In the evening we were free to get our horses out and spend some time with them. Lupin was, of course, a little up, but being an introvert, his “up” is rarely extreme. This is perhaps a bad thing, because it makes it easy for me to avoid dealing with the fact that I don’t have his full attention. Alex said she has to get Indy’s full attention because, as an extrovert, he can get quite dangerous if she doesn’t have it, but I can always choose the lazy route with Lupin, though sometimes there is a price.
By the end of the day Monday, my tiredness created both laziness and bad judgment in me. I should have just let him walk around, asking nothing. But there were some obstacles, so we played a little bit, and one obstacle was a trailer. I wanted to follow up on our trailer loading session of the morning, and I’d also heard we’d be tested on trailer loading the next day, so I couldn’t resist doing a little prep. But I didn’t set it up very well, and it was getting dark, and I couldn’t really tell whether Lupin was unconfident or just testing me when he refused to go in the trailer.
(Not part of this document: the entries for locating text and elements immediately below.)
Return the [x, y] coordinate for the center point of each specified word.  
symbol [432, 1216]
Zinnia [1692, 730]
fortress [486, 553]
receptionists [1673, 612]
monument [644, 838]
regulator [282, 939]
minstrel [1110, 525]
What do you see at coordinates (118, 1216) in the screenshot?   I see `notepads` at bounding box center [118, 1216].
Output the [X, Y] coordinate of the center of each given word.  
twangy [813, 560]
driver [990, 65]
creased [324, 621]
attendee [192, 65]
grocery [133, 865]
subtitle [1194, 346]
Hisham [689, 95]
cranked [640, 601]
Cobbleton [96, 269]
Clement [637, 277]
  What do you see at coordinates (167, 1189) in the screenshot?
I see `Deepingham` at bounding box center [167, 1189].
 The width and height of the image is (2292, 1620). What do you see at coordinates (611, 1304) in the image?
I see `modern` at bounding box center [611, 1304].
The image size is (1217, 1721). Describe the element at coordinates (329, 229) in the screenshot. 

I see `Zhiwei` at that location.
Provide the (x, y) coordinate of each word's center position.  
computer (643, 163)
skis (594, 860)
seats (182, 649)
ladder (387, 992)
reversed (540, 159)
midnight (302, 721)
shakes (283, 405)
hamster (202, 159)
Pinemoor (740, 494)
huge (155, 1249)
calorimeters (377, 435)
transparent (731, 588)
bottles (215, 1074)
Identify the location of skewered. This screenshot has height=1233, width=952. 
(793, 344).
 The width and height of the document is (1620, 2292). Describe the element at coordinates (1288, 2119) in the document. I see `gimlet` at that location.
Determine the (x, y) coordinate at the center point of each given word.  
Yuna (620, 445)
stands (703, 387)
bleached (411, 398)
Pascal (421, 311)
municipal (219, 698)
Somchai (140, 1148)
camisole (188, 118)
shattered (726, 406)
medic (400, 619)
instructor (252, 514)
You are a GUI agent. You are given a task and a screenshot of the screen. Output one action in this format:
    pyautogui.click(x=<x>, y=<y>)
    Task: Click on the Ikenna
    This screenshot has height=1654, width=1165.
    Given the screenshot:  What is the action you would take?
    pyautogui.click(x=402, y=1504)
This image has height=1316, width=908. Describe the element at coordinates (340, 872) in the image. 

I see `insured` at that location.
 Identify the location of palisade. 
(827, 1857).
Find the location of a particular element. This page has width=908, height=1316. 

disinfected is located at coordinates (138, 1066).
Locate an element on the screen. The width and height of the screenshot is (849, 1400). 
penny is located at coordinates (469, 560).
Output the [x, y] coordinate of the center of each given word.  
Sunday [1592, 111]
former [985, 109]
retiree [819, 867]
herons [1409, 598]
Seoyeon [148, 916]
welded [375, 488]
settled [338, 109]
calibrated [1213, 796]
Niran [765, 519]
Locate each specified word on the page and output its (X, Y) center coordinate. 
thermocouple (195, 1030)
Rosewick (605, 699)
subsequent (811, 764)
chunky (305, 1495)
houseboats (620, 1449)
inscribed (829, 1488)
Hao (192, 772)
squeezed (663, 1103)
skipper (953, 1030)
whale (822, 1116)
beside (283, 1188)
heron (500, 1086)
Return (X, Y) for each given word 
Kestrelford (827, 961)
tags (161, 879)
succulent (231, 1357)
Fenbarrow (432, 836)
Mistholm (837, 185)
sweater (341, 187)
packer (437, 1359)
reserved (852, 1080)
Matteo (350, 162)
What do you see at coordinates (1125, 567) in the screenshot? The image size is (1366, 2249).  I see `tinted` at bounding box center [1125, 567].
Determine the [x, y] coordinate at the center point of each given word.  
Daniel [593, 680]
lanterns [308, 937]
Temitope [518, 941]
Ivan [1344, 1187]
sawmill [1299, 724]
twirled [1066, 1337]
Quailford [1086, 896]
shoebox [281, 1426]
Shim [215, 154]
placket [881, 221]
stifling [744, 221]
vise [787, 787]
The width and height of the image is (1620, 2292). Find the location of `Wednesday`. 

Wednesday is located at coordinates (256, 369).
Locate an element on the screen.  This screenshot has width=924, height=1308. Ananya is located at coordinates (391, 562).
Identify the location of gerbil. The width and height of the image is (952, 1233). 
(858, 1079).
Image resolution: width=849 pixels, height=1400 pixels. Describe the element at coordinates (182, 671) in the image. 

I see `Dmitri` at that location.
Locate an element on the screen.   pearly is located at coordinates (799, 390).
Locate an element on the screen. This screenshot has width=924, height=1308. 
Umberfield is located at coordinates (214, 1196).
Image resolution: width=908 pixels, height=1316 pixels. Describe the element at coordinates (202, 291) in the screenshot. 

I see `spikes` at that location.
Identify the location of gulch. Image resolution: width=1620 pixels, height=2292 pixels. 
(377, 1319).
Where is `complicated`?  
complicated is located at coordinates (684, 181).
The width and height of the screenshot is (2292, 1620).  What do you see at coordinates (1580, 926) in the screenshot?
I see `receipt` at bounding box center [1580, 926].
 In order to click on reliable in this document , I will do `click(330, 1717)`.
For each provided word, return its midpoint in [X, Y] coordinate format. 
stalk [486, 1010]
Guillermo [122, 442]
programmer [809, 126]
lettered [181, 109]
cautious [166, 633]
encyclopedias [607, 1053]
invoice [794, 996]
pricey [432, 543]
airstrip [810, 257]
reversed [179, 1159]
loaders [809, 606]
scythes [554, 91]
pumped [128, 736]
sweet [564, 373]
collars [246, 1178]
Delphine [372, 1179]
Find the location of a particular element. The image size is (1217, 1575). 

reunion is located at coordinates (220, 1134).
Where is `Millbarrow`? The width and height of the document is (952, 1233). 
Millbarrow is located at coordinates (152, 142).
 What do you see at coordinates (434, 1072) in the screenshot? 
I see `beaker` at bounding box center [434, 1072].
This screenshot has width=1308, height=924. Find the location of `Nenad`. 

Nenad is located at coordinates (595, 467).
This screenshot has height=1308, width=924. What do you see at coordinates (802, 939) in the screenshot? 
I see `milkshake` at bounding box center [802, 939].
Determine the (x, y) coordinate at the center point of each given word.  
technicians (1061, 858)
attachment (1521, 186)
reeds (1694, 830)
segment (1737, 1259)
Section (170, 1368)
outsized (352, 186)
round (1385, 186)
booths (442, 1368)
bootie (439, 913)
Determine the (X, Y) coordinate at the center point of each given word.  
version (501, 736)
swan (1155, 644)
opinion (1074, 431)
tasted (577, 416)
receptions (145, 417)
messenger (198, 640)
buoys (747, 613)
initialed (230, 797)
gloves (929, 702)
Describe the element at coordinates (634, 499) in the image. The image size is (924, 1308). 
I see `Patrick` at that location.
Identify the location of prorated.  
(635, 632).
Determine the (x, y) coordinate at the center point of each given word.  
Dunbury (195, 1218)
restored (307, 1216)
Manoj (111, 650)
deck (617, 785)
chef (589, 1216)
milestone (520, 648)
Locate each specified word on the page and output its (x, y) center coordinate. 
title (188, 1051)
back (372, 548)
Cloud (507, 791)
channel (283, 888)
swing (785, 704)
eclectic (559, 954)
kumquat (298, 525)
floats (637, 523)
I’ve been working on myself to ask more out of him because I tend to ask too little, so I defaulted to being fairly strong with him, and he started to pitch a fit, trying to come over the top of me and kicking out at my stick and string. I, in turn, got even stronger with him because I don’t want him to think he can intimidate me. I don't say this was the wrong response, but it didn't do much for our relationship, particularly as we had to quit without reaching much of a good stopping place because it got dark while he was still emotional. In the end the only thing I could say that was purely positive was that I hadn’t gotten emotional--which, given Lupin's level of emotion, was pretty impressive. I may have been stronger with him than I needed to be, but I hadn’t done it out of anger or fear. So I called that one little thing a win, and I made the promise to myself and to him that that was it: I absolutely would not do anything else over the next few days that would put our testing before our relationship.
That promise made Day 2 and Day 3 infinitely better, but as it is now infinitely later than I should stay up, even on a weekend, my narrative of those two days will have to wait.